"""
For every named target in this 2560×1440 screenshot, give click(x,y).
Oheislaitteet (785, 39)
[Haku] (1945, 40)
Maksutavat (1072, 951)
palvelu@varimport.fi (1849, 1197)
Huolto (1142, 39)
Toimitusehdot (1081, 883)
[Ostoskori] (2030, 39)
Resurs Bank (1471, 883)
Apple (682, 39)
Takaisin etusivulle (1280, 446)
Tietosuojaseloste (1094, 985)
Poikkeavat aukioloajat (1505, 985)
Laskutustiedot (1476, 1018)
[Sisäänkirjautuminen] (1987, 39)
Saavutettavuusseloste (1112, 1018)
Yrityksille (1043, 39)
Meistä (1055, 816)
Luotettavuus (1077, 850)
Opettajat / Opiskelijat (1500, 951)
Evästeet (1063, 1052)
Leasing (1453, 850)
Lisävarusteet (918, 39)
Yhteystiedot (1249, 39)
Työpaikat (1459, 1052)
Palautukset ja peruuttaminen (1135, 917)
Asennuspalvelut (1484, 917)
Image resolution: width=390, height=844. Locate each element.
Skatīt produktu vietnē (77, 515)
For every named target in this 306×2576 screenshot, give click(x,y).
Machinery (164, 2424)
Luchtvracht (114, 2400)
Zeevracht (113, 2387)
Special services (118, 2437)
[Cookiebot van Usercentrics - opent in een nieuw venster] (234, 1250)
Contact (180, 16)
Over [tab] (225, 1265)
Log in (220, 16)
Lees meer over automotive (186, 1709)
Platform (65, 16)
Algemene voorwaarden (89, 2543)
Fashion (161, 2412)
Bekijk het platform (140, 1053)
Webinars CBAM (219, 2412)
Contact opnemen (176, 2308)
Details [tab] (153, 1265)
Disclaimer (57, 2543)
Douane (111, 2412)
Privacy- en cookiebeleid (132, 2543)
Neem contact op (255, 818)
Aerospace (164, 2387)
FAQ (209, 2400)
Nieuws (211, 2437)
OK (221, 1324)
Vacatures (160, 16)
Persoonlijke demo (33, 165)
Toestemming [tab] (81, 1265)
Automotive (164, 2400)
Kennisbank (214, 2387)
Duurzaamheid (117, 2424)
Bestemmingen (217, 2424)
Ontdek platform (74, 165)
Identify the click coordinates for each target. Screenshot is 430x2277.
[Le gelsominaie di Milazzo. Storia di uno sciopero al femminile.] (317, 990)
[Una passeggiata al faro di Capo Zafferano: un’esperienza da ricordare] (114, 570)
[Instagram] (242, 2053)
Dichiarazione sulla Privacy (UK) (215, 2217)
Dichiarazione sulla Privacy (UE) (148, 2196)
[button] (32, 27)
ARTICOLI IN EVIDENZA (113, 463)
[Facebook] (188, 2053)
"""
### WORK REQUIRED
Every entry should be printed again exactly as written.

### REPLY TO THE TASK
For every named target in this 2560×1440 screenshot, give click(x,y).
Oheislaitteet (785, 39)
[Haku] (1945, 40)
Maksutavat (1072, 951)
palvelu@varimport.fi (1849, 1197)
Huolto (1142, 39)
Toimitusehdot (1081, 883)
[Ostoskori] (2030, 39)
Resurs Bank (1471, 883)
Apple (682, 39)
Takaisin etusivulle (1280, 446)
Tietosuojaseloste (1094, 985)
Poikkeavat aukioloajat (1505, 985)
Laskutustiedot (1476, 1018)
[Sisäänkirjautuminen] (1987, 39)
Saavutettavuusseloste (1112, 1018)
Yrityksille (1043, 39)
Meistä (1055, 816)
Luotettavuus (1077, 850)
Opettajat / Opiskelijat (1500, 951)
Evästeet (1063, 1052)
Leasing (1453, 850)
Lisävarusteet (918, 39)
Yhteystiedot (1249, 39)
Työpaikat (1459, 1052)
Palautukset ja peruuttaminen (1135, 917)
Asennuspalvelut (1484, 917)
Image resolution: width=390, height=844. Locate each element.
Skatīt produktu vietnē (77, 515)
For every named target in this 306×2576 screenshot, give click(x,y).
Machinery (164, 2424)
Luchtvracht (114, 2400)
Zeevracht (113, 2387)
Special services (118, 2437)
[Cookiebot van Usercentrics - opent in een nieuw venster] (234, 1250)
Contact (180, 16)
Over [tab] (225, 1265)
Log in (220, 16)
Lees meer over automotive (186, 1709)
Platform (65, 16)
Algemene voorwaarden (89, 2543)
Fashion (161, 2412)
Bekijk het platform (140, 1053)
Webinars CBAM (219, 2412)
Contact opnemen (176, 2308)
Details [tab] (153, 1265)
Disclaimer (57, 2543)
Douane (111, 2412)
Privacy- en cookiebeleid (132, 2543)
Neem contact op (255, 818)
Aerospace (164, 2387)
FAQ (209, 2400)
Nieuws (211, 2437)
OK (221, 1324)
Vacatures (160, 16)
Persoonlijke demo (33, 165)
Toestemming [tab] (81, 1265)
Automotive (164, 2400)
Kennisbank (214, 2387)
Duurzaamheid (117, 2424)
Bestemmingen (217, 2424)
Ontdek platform (74, 165)
Identify the click coordinates for each target. Screenshot is 430x2277.
[Le gelsominaie di Milazzo. Storia di uno sciopero al femminile.] (317, 990)
[Una passeggiata al faro di Capo Zafferano: un’esperienza da ricordare] (114, 570)
[Instagram] (242, 2053)
Dichiarazione sulla Privacy (UK) (215, 2217)
Dichiarazione sulla Privacy (UE) (148, 2196)
[button] (32, 27)
ARTICOLI IN EVIDENZA (113, 463)
[Facebook] (188, 2053)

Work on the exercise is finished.